If coniine is oxidised with nitric acid, or bichromate of potash, and diluted sulphuric acid, butyric acid is formed; and since the latter has an unmistakable odour, and other characteristic properties, it has been proposed as a test for coniine. This may be conveniently performed thus:—A crystal of potassic bichromate is put at the bottom of a test-tube, and some diluted sulphuric acid with a drop of the supposed coniine added. On heating, the butyric acid reveals itself by its odour, and can be distilled into baryta water, the butyrate of baryta being subsequently separated in the usual way, and decomposed by sulphuric acid, &c.
Another test for coniine is the following:—If dropped into a solution of alloxan, the latter is coloured after a few minutes an intense purple-red, and white needle-shaped crystals are separated, which dissolve in cold potash-lye into a beautiful purple-blue, and emit an odour of the base.[342] Dry hydrochloric acid gives a purple-red, then an indigo-blue colour, with coniine; but if the acid is not dry, there is formed a bluish-green crystalline mass. This test, however, is of little value to the toxicologist, the pure substance alone responding with any definite result.
[342] Schwarzenbach, Vierteljahrsschr. f. prakt. Pharm., viij. 170.
The ordinary precipitating agents, according to Dragendorff, act as follows:—
Potass bismuth iodide.
Phosphomolybdic acid gives a strong yellow precipitate; limit, 1 : 5000.

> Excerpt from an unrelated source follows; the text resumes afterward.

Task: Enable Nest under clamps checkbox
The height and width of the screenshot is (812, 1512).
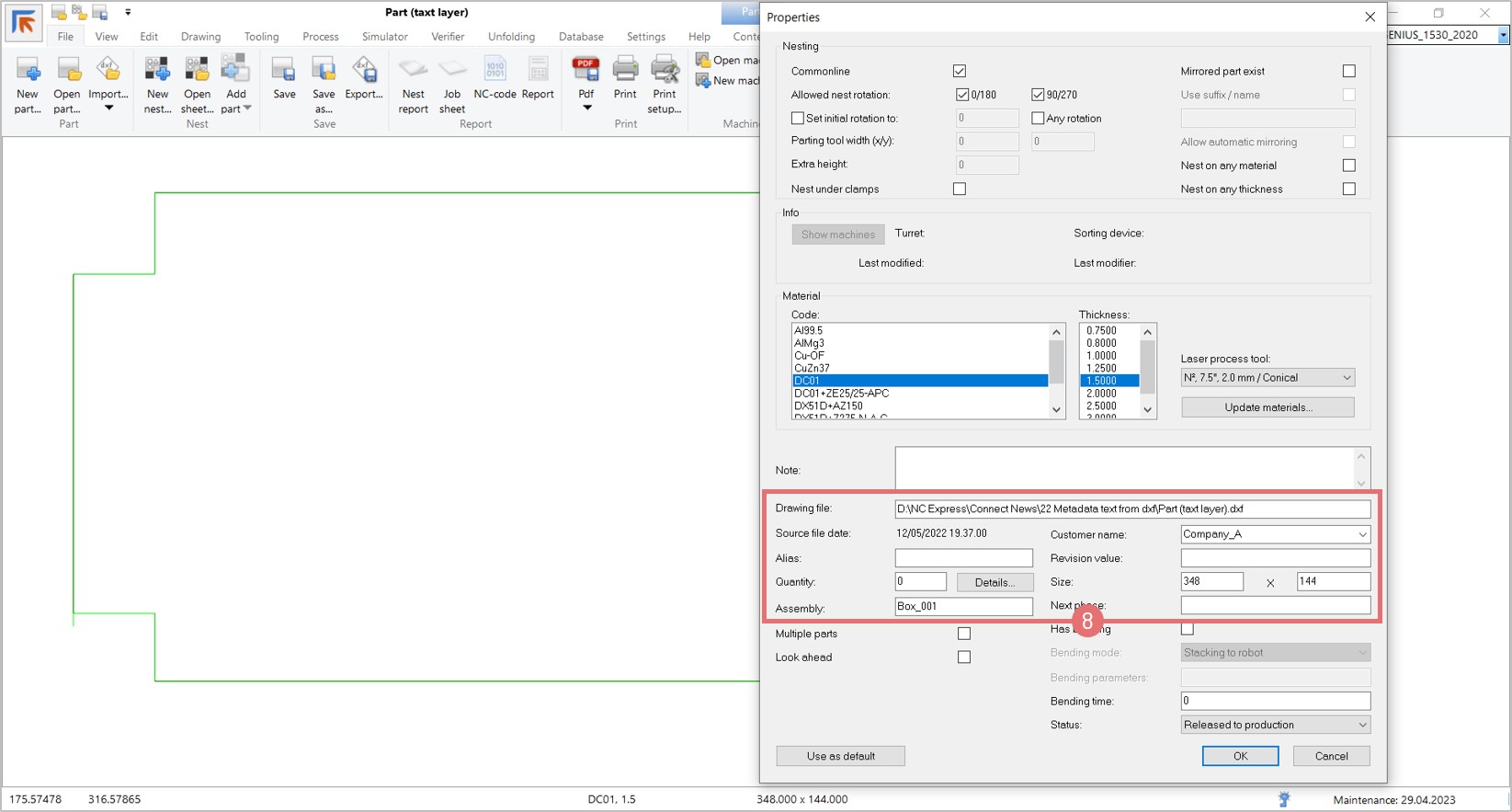Action: (960, 189)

Potass. mercuric iodide gives a cheesy precipitate; limit, 1 : 1000 in neutral, 1 : 800 in acid, solutions.
Potass. cadmic iodide gives an amorphous precipitate, 1 : 300. The precipitate is soluble in excess of the precipitant. (Nicotine, under similar circumstances, gives a crystalline precipitate.)
Flückiger recommends the following reaction:[343]—“Add to 10 drops of ether in a shallow glass crystallising dish 2 drops of coniine, and cover with filter paper. Set upon the paper a common-sized watch-glass containing bromine water, and invert a beaker over the whole arrangement. Needle-shaped crystals of coniine hydro-bromine soon form in the dish as well as in the watch-glass.” Hydrochloric acid, used in the same way, instead of bromine water, forms with coniine microscopic needles of coniine hydrochlorate; both the hydro-bromide and the hydrochlorate doubly refract light. Nicotine does not respond to this reaction.